Was hält Präsident Trump von Mamdani?
Er betrachtete den Demokraten zunächst als Gottseibeiuns, zeigte sich aber nach einem ersten persönlichen Treffen im vergangenen November sehr angetan von dem 34-Jährigen. Er lobte Mamdani und sagte, dass sie "in viel mehr Punkten übereinstimmen, als ich gedacht hätte", nachdem sie sich zuvor monatelang gegenseitig kritisiert hatten.

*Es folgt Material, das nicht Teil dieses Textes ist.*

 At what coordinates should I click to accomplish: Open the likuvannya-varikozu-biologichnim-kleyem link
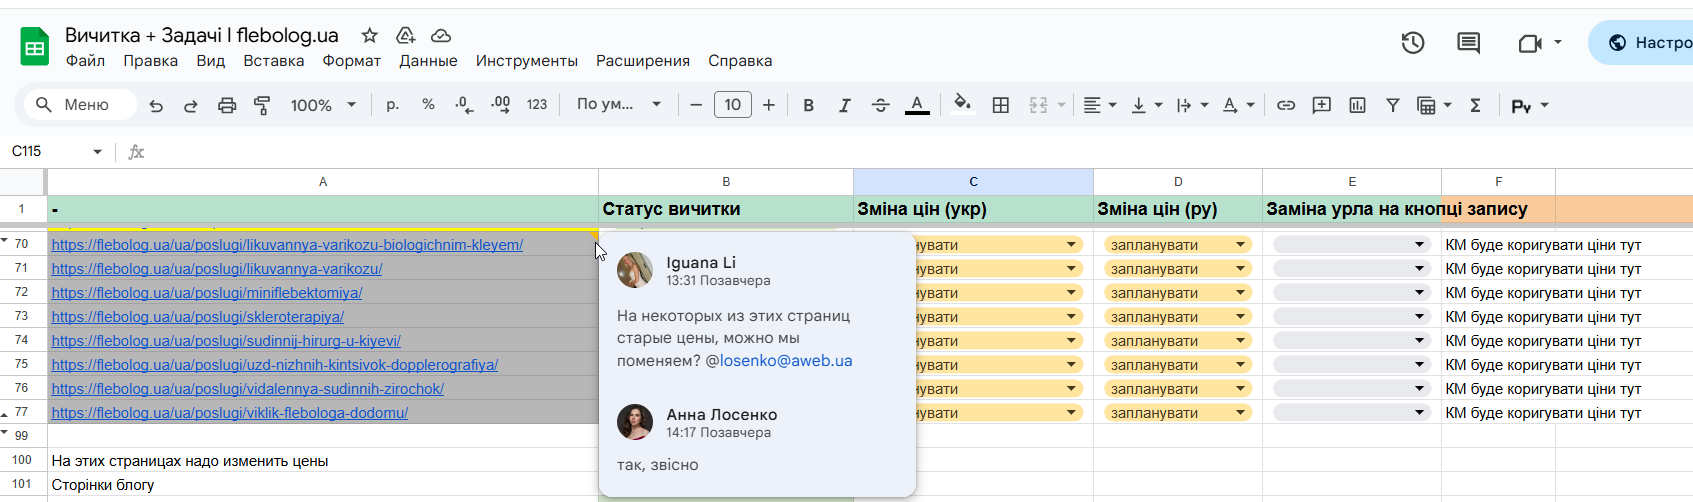tap(287, 245)
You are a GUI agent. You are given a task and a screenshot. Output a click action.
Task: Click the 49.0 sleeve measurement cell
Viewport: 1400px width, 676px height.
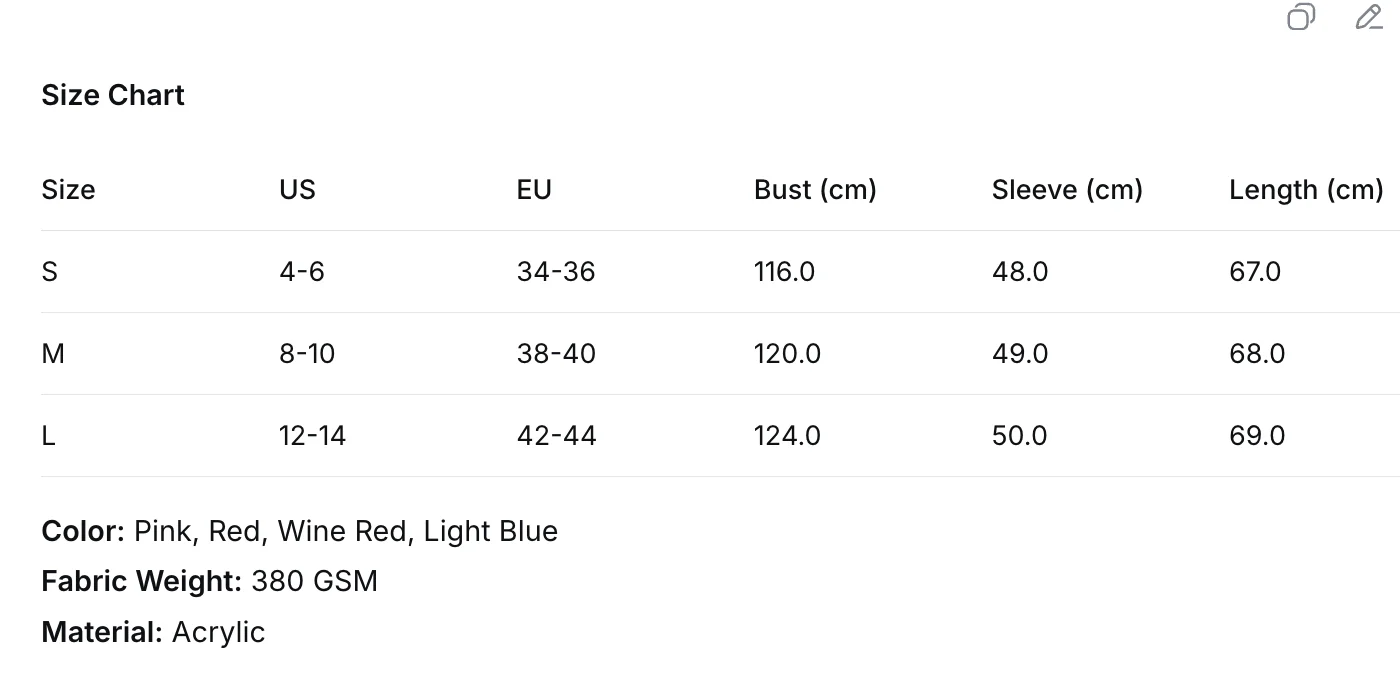click(x=1020, y=354)
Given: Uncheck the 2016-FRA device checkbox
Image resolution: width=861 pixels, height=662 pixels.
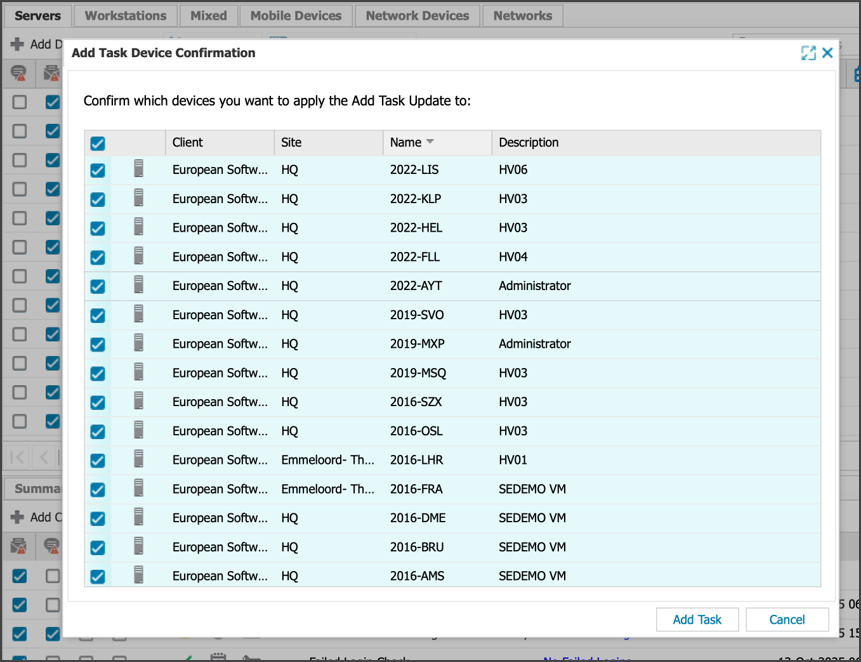Looking at the screenshot, I should 98,489.
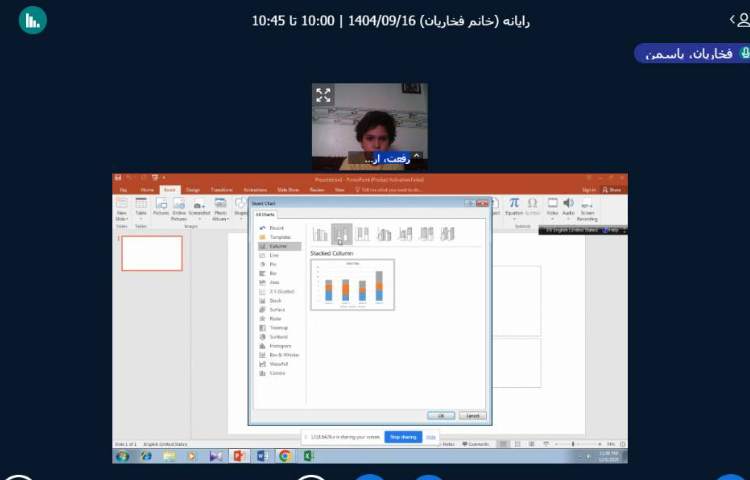Click the Equation pi icon in the ribbon
This screenshot has height=480, width=750.
tap(514, 203)
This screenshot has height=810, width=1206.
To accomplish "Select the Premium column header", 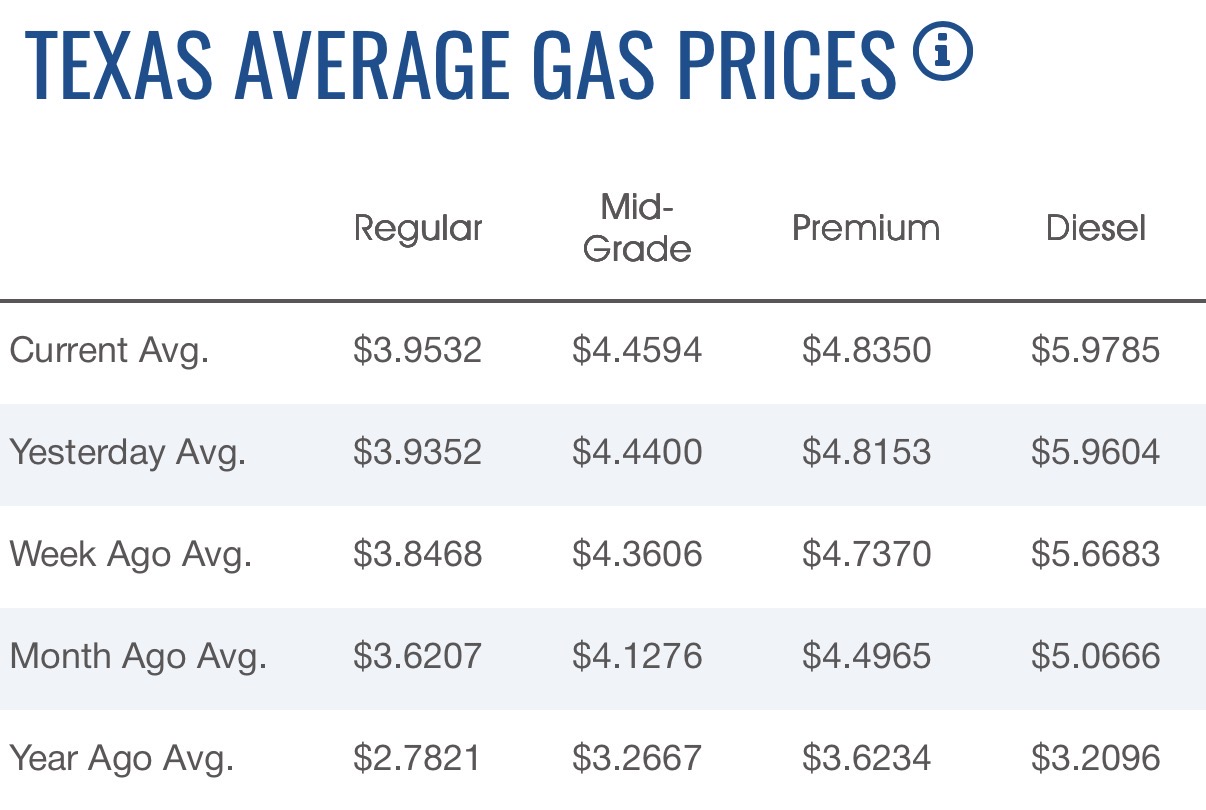I will 866,228.
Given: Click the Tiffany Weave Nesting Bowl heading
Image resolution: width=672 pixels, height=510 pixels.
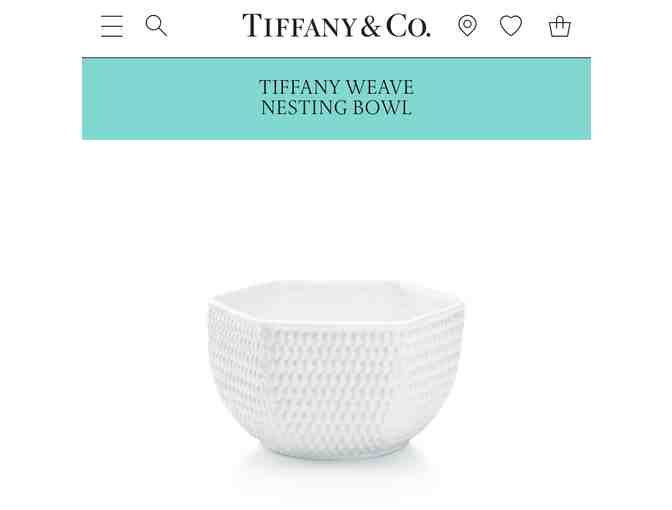Looking at the screenshot, I should pyautogui.click(x=336, y=98).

US-Präsident Donald Trump war voll des Lobes über den "Kommunisten" Mamdani. Was auffällt: die Billig-Digitaluhr am Handgelenk des New Yorker Bürgermeisters
US-Präsident Donald Trump war voll des Lobes über den "Kommunisten" Mamdani. Was auffällt: die Billig-Digitaluhr am Handgelenk des New Yorker Bürgermeisters
REUTERS

Warum hat Mamdani ein Israel-Problem?
Mamdani ist ein dezidierter Kritiker der israelischen Politik und bezeichnete das Vorgehen Israels in Gaza als Genozid an der palästinensischen Bevölkerung.

Aber seine Ehefrau ...?
Rama Duwaji ist Künstlerin und wurde in Texas als Tochter syrischer Eltern geboren. Der "Washington Free Beacon" berichtete, sie habe 2015 dem Post "Tel Aviv sollte eigentlich gar nicht existieren" ein Like gegeben. Ihr Finger sitzt oft locker. Auch unter Postings, die das Massaker der Hamas am 7. Oktober 2023 feierten, setzte sie ein Like und repostete sie. Noch im Februar 2024 teilte sie die Meinung, es handle sich um einen "Massenvergewaltigungs-Schwindel".

Wie steht Mamdani dazu?
Er sagte, es schmerze ihn, Antisemit genannt zu werden und er verurteilte den 7. Oktober 2023 als "entsetzliches Kriegsverbrechen". Antisemitismus habe keinen Platz in New York, er unterscheide zwischen der israelischen Regierung und den jüdischen Menschen und betonte, Antisemitismus wirksam bekämpfen zu wollen.

Und was sagt er über seine Frau?
Auf ihre Beiträge in sozialen Medien angesprochen, erklärte der Bürgermeister lapidar, sie sei "eine Privatperson".